• [Exercise aim]: Put the lines below into a JSON list of strings, with one string per line and any blank lines omitted.

• [Dataset]:
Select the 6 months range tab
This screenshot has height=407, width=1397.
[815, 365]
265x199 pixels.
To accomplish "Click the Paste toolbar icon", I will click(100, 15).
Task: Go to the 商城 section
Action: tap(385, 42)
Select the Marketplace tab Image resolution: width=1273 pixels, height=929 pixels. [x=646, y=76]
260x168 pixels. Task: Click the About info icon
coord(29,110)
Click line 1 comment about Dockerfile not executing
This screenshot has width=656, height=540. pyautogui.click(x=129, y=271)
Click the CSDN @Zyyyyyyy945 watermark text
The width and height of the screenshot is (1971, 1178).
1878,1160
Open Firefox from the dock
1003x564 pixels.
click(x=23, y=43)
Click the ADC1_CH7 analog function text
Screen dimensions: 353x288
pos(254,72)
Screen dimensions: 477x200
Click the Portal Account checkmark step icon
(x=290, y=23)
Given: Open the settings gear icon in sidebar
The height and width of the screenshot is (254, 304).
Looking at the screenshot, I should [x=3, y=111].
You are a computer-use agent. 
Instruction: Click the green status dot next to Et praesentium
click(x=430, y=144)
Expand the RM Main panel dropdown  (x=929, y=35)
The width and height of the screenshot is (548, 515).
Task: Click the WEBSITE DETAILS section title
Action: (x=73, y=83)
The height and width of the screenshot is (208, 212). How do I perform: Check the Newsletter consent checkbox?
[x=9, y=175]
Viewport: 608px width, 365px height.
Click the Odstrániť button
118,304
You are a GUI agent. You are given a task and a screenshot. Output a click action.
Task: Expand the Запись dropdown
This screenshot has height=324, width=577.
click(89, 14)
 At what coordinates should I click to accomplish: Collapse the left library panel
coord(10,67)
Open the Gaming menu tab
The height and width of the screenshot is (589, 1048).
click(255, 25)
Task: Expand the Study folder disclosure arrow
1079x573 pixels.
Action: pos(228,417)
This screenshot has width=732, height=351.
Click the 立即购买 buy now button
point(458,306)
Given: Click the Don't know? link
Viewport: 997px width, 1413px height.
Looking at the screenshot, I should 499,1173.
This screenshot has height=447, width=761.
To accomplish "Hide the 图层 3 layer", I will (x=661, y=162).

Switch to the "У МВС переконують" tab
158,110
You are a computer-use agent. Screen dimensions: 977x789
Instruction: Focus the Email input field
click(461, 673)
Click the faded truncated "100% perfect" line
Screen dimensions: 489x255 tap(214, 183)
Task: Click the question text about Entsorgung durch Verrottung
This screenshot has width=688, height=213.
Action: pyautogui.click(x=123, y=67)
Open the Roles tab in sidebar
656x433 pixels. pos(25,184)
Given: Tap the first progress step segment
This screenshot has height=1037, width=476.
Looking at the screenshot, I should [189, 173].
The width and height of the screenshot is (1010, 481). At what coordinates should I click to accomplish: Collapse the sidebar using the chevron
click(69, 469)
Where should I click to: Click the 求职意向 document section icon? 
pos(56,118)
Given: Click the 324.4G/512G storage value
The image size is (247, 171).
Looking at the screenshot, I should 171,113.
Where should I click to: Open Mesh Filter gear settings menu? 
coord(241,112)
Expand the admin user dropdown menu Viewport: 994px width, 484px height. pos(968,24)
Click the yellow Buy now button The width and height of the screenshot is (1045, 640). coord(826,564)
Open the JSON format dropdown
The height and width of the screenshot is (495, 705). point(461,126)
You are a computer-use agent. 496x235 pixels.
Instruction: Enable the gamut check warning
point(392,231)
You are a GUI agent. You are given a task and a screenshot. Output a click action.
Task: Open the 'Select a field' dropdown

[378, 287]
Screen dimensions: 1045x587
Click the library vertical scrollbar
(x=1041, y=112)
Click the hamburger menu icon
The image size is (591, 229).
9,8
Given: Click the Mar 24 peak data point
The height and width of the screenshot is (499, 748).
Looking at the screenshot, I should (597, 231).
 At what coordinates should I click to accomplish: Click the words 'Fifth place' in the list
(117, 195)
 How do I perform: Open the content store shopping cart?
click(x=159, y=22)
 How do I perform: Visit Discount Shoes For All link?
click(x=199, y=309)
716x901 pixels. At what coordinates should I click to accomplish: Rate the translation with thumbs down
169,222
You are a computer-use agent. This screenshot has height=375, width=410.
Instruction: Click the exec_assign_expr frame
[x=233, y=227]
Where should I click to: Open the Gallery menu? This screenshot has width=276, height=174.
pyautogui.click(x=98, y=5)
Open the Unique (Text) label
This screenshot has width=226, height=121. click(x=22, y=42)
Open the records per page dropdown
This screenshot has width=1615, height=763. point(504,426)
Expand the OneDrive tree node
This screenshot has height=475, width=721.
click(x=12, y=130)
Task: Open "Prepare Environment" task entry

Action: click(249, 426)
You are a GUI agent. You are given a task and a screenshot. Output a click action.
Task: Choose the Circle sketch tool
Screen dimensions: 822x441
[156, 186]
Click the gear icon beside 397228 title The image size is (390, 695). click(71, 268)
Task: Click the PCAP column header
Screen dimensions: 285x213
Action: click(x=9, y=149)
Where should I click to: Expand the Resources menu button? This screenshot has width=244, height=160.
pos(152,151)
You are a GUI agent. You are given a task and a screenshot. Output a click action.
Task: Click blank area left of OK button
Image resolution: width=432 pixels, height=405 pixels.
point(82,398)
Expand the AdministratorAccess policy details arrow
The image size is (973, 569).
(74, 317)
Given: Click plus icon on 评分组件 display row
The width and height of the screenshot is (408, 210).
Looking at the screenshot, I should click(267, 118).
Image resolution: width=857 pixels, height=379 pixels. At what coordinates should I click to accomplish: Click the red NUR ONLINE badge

• [Complete output]:
[
  "Select the 6 months range tab",
  "This screenshot has height=407, width=1397.",
  "[815, 365]",
  "265x199 pixels.",
  "To accomplish \"Click the Paste toolbar icon\", I will click(100, 15).",
  "Task: Go to the 商城 section",
  "Action: tap(385, 42)",
  "Select the Marketplace tab Image resolution: width=1273 pixels, height=929 pixels. [x=646, y=76]",
  "260x168 pixels. Task: Click the About info icon",
  "coord(29,110)",
  "Click line 1 comment about Dockerfile not executing",
  "This screenshot has width=656, height=540. pyautogui.click(x=129, y=271)",
  "Click the CSDN @Zyyyyyyy945 watermark text",
  "The width and height of the screenshot is (1971, 1178).",
  "1878,1160",
  "Open Firefox from the dock",
  "1003x564 pixels.",
  "click(x=23, y=43)",
  "Click the ADC1_CH7 analog function text",
  "Screen dimensions: 353x288",
  "pos(254,72)",
  "Screen dimensions: 477x200",
  "Click the Portal Account checkmark step icon",
  "(x=290, y=23)",
  "Given: Open the settings gear icon in sidebar",
  "The height and width of the screenshot is (254, 304).",
  "Looking at the screenshot, I should [x=3, y=111].",
  "You are a computer-use agent. ",
  "Instruction: Click the green status dot next to Et praesentium",
  "click(x=430, y=144)",
  "Expand the RM Main panel dropdown  (x=929, y=35)",
  "The width and height of the screenshot is (548, 515).",
  "Task: Click the WEBSITE DETAILS section title",
  "Action: (x=73, y=83)",
  "The height and width of the screenshot is (208, 212). How do I perform: Check the Newsletter consent checkbox?",
  "[x=9, y=175]",
  "Viewport: 608px width, 365px height.",
  "Click the Odstrániť button",
  "118,304",
  "You are a GUI agent. You are given a task and a screenshot. Output a click action.",
  "Task: Expand the Запись dropdown",
  "This screenshot has height=324, width=577.",
  "click(89, 14)",
  " At what coordinates should I click to accomplish: Collapse the left library panel",
  "coord(10,67)",
  "Open the Gaming menu tab",
  "The height and width of the screenshot is (589, 1048).",
  "click(255, 25)",
  "Task: Expand the Study folder disclosure arrow",
  "1079x573 pixels.",
  "Action: pos(228,417)",
  "This screenshot has width=732, height=351.",
  "Click the 立即购买 buy now button",
  "point(458,306)",
  "Given: Click the Don't know? link",
  "Viewport: 997px width, 1413px height.",
  "Looking at the screenshot, I should 499,1173.",
  "This screenshot has height=447, width=761.",
  "To accomplish \"Hide the 图层 3 layer\", I will (x=661, y=162).",
  "Switch to the \"У МВС переконують\" tab",
  "158,110",
  "You are a computer-use agent. Screen dimensions: 977x789",
  "Instruction: Focus the Email input field",
  "click(461, 673)",
  "Click the faded truncated \"100% perfect\" line",
  "Screen dimensions: 489x255 tap(214, 183)",
  "Task: Click the question text about Entsorgung durch Verrottung",
  "This screenshot has width=688, height=213.",
  "Action: pyautogui.click(x=123, y=67)",
  "Open the Roles tab in sidebar",
  "656x433 pixels. pos(25,184)",
  "Given: Tap the first progress step segment",
  "This screenshot has height=1037, width=476.",
  "Looking at the screenshot, I should [189, 173].",
  "The width and height of the screenshot is (1010, 481). At what coordinates should I click to accomplish: Collapse the sidebar using the chevron",
  "click(69, 469)",
  "Where should I click to: Click the 求职意向 document section icon? ",
  "pos(56,118)",
  "Given: Click the 324.4G/512G storage value",
  "The image size is (247, 171).",
  "Looking at the screenshot, I should 171,113.",
  "Where should I click to: Open Mesh Filter gear settings menu? ",
  "coord(241,112)",
  "Expand the admin user dropdown menu Viewport: 994px width, 484px height. pos(968,24)",
  "Click the yellow Buy now button The width and height of the screenshot is (1045, 640). coord(826,564)",
  "Open the JSON format dropdown",
  "The height and width of the screenshot is (495, 705). point(461,126)",
  "You are a computer-use agent. 496x235 pixels.",
  "Instruction: Enable the gamut check warning",
  "point(392,231)",
  "You are a GUI agent. You are given a task and a screenshot. Output a click action.",
  "Task: Open the 'Select a field' dropdown",
  "[378, 287]",
  "Screen dimensions: 1045x587",
  "Click the library vertical scrollbar",
  "(x=1041, y=112)",
  "Click the hamburger menu icon",
  "The image size is (591, 229).",
  "9,8",
  "Given: Click the Mar 24 peak data point",
  "The height and width of the screenshot is (499, 748).",
  "Looking at the screenshot, I should (597, 231).",
  " At what coordinates should I click to accomplish: Click the words 'Fifth place' in the list",
  "(117, 195)",
  " How do I perform: Open the content store shopping cart?",
  "click(x=159, y=22)",
  " How do I perform: Visit Discount Shoes For All link?",
  "click(x=199, y=309)",
  "716x901 pixels. At what coordinates should I click to accomplish: Rate the translation with thumbs down",
  "169,222",
  "You are a computer-use agent. This screenshot has height=375, width=410.",
  "Instruction: Click the exec_assign_expr frame",
  "[x=233, y=227]",
  "Where should I click to: Open the Gallery menu? This screenshot has width=276, height=174.",
  "pyautogui.click(x=98, y=5)",
  "Open the Unique (Text) label",
  "This screenshot has width=226, height=121. click(x=22, y=42)",
  "Open the records per page dropdown",
  "This screenshot has width=1615, height=763. point(504,426)",
  "Expand the OneDrive tree node",
  "This screenshot has height=475, width=721.",
  "click(x=12, y=130)",
  "Task: Open \"Prepare Environment\" task entry",
  "Action: click(249, 426)",
  "You are a GUI agent. You are given a task and a screenshot. Output a click action.",
  "Task: Choose the Circle sketch tool",
  "Screen dimensions: 822x441",
  "[156, 186]",
  "Click the gear icon beside 397228 title The image size is (390, 695). click(71, 268)",
  "Task: Click the PCAP column header",
  "Screen dimensions: 285x213",
  "Action: click(x=9, y=149)",
  "Where should I click to: Expand the Resources menu button? This screenshot has width=244, height=160.",
  "pos(152,151)",
  "You are a GUI agent. You are given a task and a screenshot. Output a click action.",
  "Task: Click blank area left of OK button",
  "Image resolution: width=432 pixels, height=405 pixels.",
  "point(82,398)",
  "Expand the AdministratorAccess policy details arrow",
  "The image size is (973, 569).",
  "(74, 317)",
  "Given: Click plus icon on 评分组件 display row",
  "The width and height of the screenshot is (408, 210).",
  "Looking at the screenshot, I should click(267, 118).",
  "Image resolution: width=857 pixels, height=379 pixels. At what coordinates should I click to accomplish: Click the red NUR ONLINE badge"
]